Now, instead of sending the same cookie-cutter plan to everyone, AI can:

  • Read your questionnaire.

  • Generate a personalized workout plan.

  • Create a tailored meal plan.

  • Write your weekly check-in feedback.

And here’s the thing: some of the AI-generated programs I’ve seen… honestly, they weren’t bad. Some could’ve passed as my own work.

Which means it’s now genuinely possible for a “coach” to run 500 clients with completely different plans—without lifting a finger.

So… Who’s Really Coaching You?

If you’re hiring a coach, ask yourself:

  • Do they actually respond to you, or do the replies feel templated?

  • Do your programs evolve based on real conversations and feedback, or are they just “updated” automatically?

  • Have you had a single real conversation with them outside the app?

Because if not, you might not have a coach at all.
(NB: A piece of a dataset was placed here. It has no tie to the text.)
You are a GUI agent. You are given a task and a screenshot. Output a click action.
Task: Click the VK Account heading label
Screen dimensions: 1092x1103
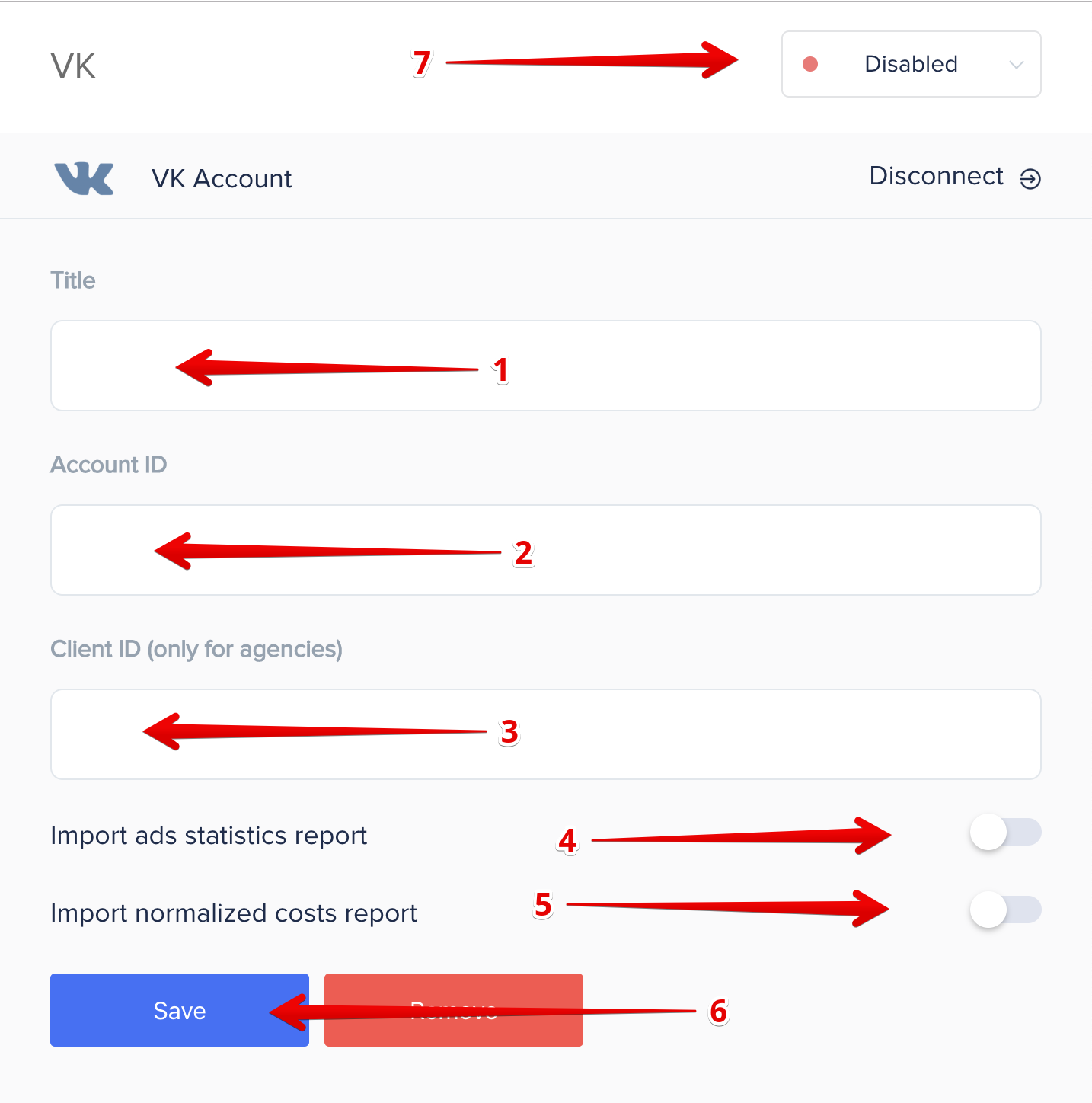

You might have a very expensive AI subscription with a human name attached to it.

Why I Don’t Use These Platforms Anymore

I got into coaching for the love of the sport, the challenge of problem-solving for each individual, and the satisfaction of seeing someone progress because of our work together.

Automation kills that.
It makes coaching a transaction instead of a relationship.
And in my opinion, the moment you remove the human from coaching, you’ve already lost half the value.

If you want AI, there are cheaper ways to get it.
If you want a coach, make sure you’re actually getting one.